Seeking answers to these questions may throw new light on different political responses.

The Novels That Shaped Our World panel chose ten novels on ‘Politics, Power & Protest'.

The BBC novels address a broad range of conflicts. Alan Moore’s V for Vendetta focusses on oppressive government. Malorie Blackman's Noughts & Crosses imagines a world in which Africans have enslaved Europeans. Khaled Hosseini's A Thousand Splendid Suns is an analysis of women in Afghanistan. This eclectic selection shows there’s no such thing as feminine and masculine subject matter.

However, there may be differences in the way men and women approach these topics. Some authors take on political events and regimes directly. James Plunckett’s epic Strumpet City traces the lives of a dozen (mostly male) Dubliners during the violent 1913 Dublin Lock-out, and does not shy away from explicit descriptions of poverty. William Golding’s Lord of the Flies is an analysis of politics and violence among young men.

By contrast Carol Shields’ Unless is steeped in gender politics, but also a beautiful, introspective meditation on ordinary lives. Harper Lee’s To Kill a Mockingbird reveals stark truths about racism, but focuses on how these injustices are perceived by children.

In her essay ‘Women and Fiction’ (1929), Virginia Woolf argues that women have different values to men, allowing them to undermine male-dominated ideology and convention by expressing themselves differently.

The terrorist attacks of 9/11 have inspired many novels. A recent book made the bold claim that male and female authors have responded differently. Women tended to write about 9/11 indirectly, through form, style, imagery and symbolism. Men, to put it crudely, were more likely to show falling bodies and crashing planes.

Men including Philip Roth, John Updike, Don DeLillo, Martin Amis and Jay McInerney often represented the event soon after the attacks. Many women withheld their responses. Lionel Shriver withdrew her novel The New Republic because she felt the depiction of violence might upset readers.

In the BBC list, Kamila Shamsie’s Home Fire was published more than a decade after 9/11, and addresses intricate problems of Muslim identity since then.

In our Novel Perceptions study we have used innovative computer analysis to take a closer look at the language of the BBC panel’s selection.
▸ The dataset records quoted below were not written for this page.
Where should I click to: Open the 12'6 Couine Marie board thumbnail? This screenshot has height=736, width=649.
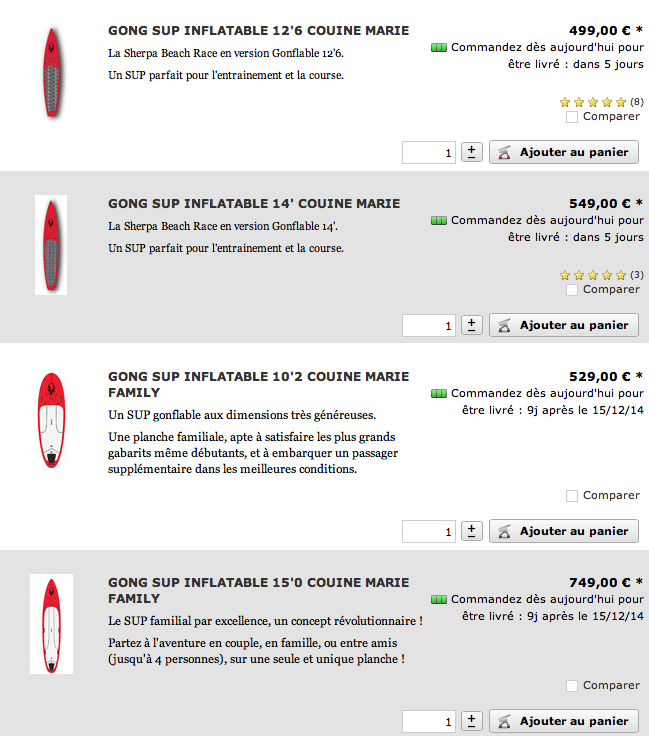(52, 73)
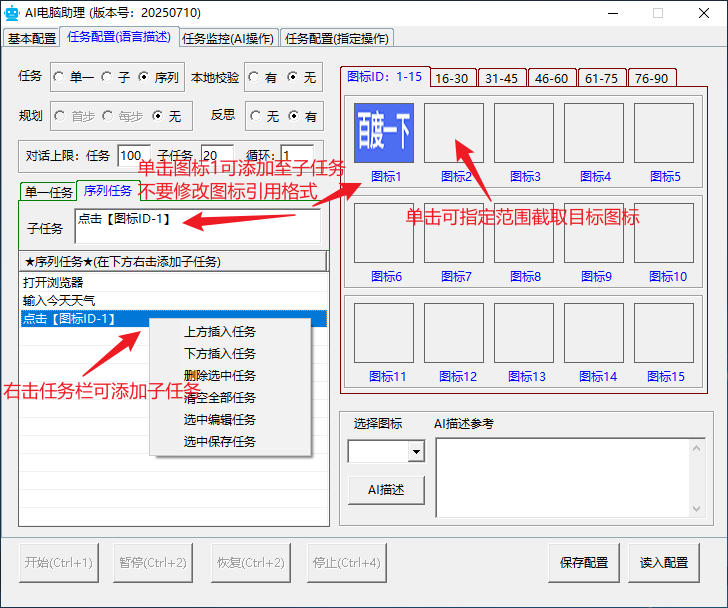Choose the icon slot labeled 图标10

(x=664, y=233)
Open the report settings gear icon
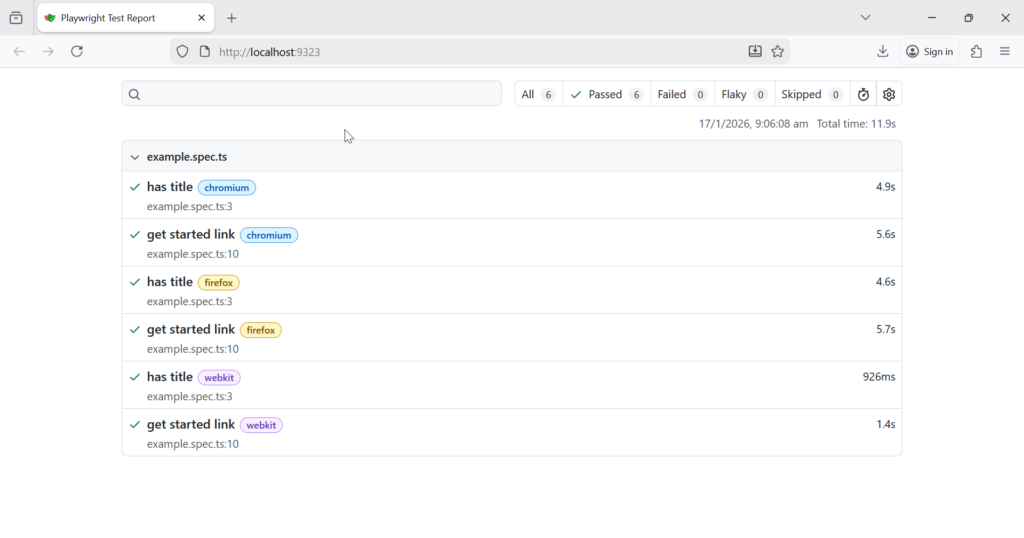The image size is (1024, 538). (889, 95)
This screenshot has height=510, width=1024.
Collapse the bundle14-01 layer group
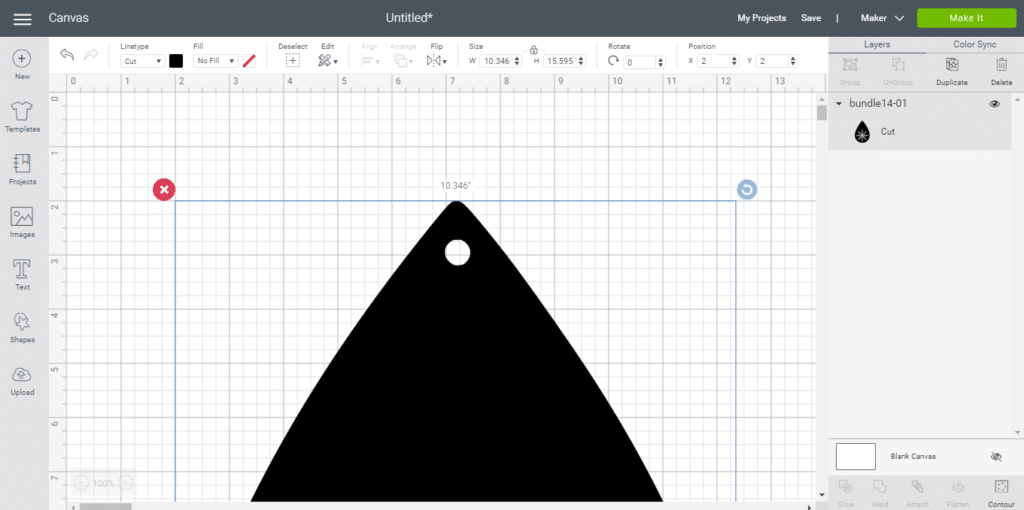point(838,104)
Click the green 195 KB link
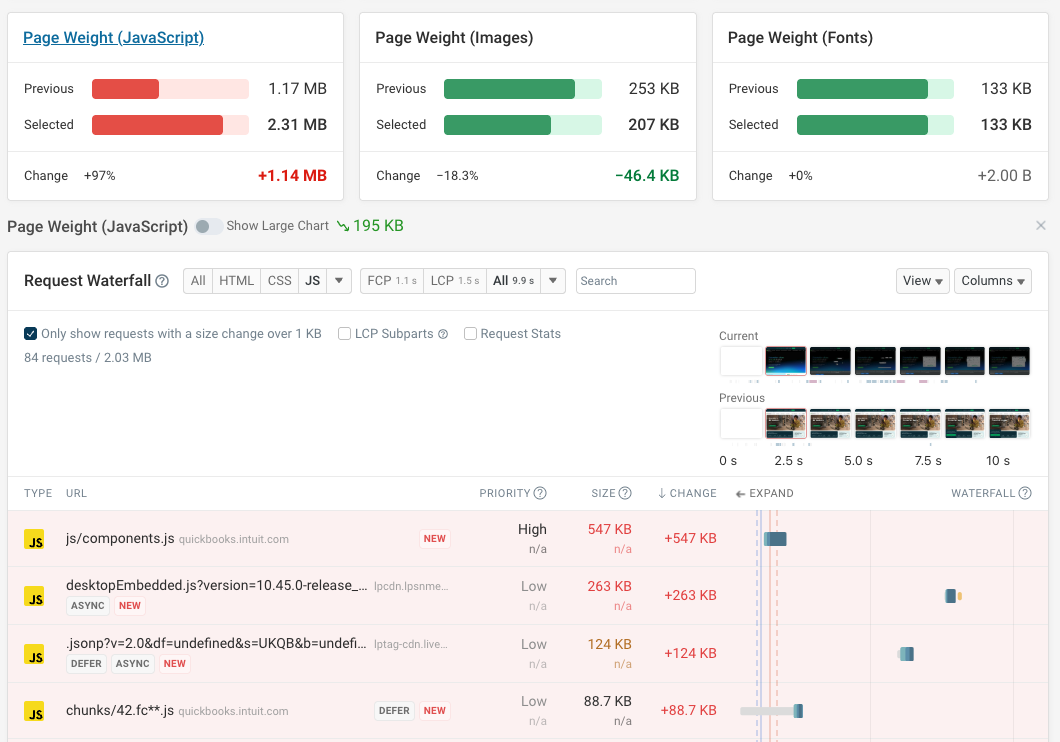 378,226
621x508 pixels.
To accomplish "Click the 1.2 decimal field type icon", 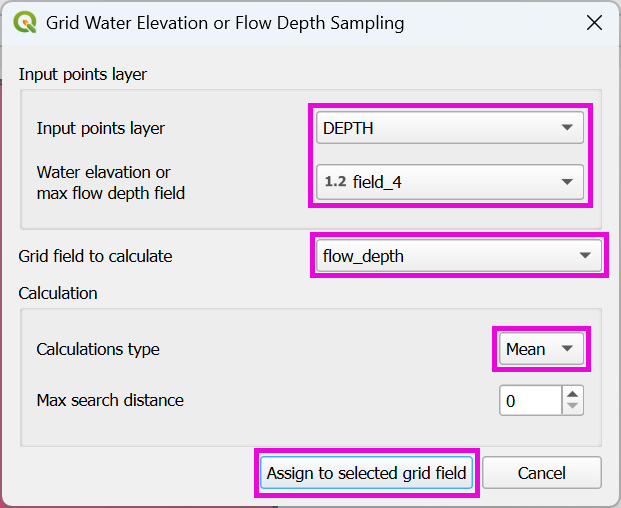I will (334, 181).
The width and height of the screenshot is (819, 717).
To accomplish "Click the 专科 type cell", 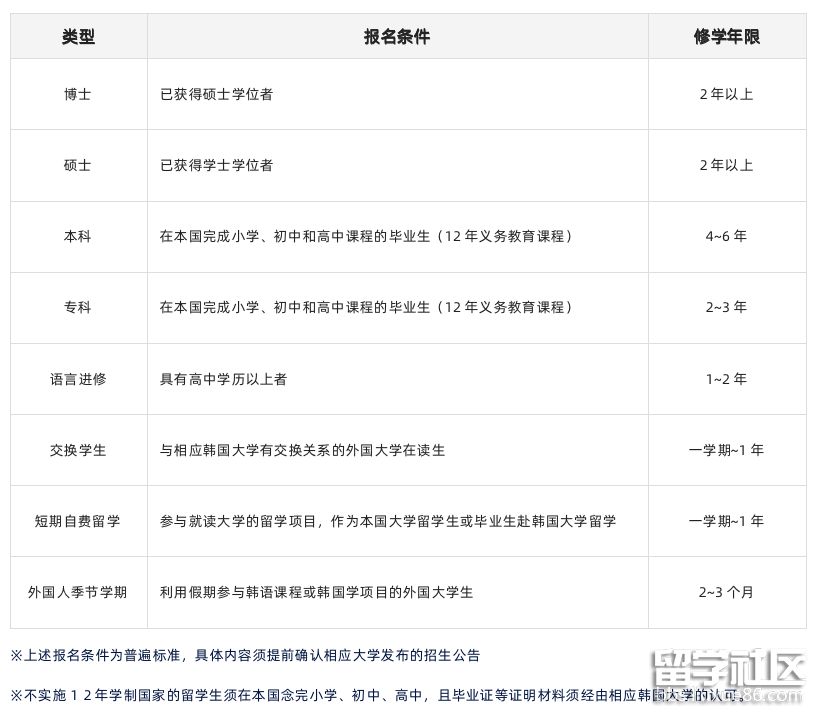I will pos(78,307).
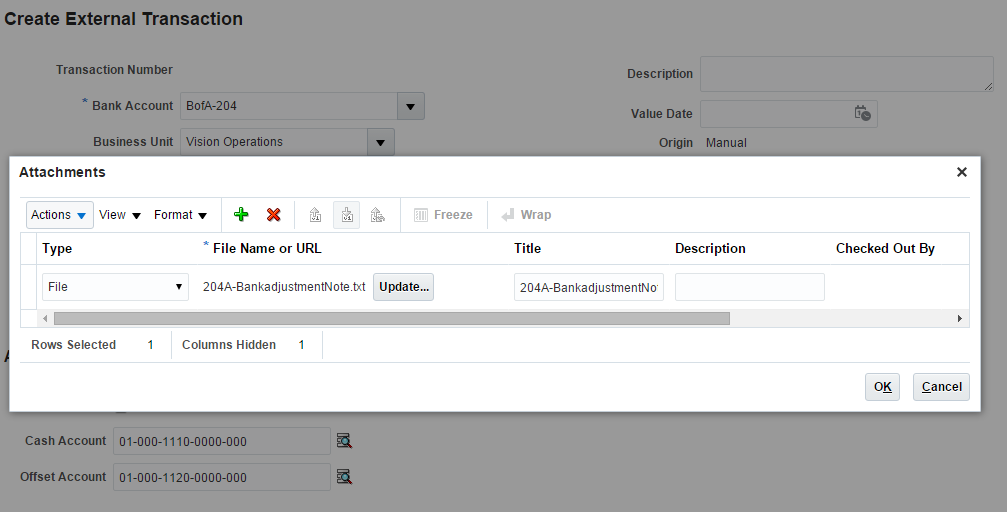The height and width of the screenshot is (512, 1007).
Task: Expand the Bank Account dropdown arrow
Action: (x=411, y=106)
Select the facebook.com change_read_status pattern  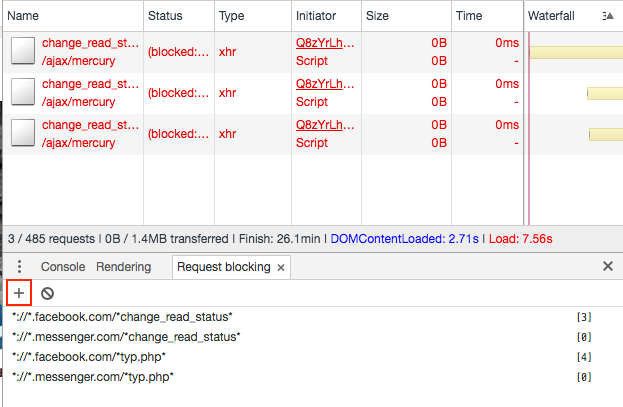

Using computer analysis we have identified words which occur significantly more than statistically probable, and noticed differences in the pronouns that our male and female authors favoured.

When we compare nouns referring to family in the women’s novels we find ‘dad’, ‘mum’, ‘sister’, ‘folks’, ‘mother’, ‘aunt’, ‘family’, ‘aunty’, ‘daddy’, and ‘mama’ occurring frequently.

In the novels by men we only find ‘father’ and ‘mammy’. The novels by women writers tend to take a broad view of society, while the focus on family is narrower and more hierarchical in male novels.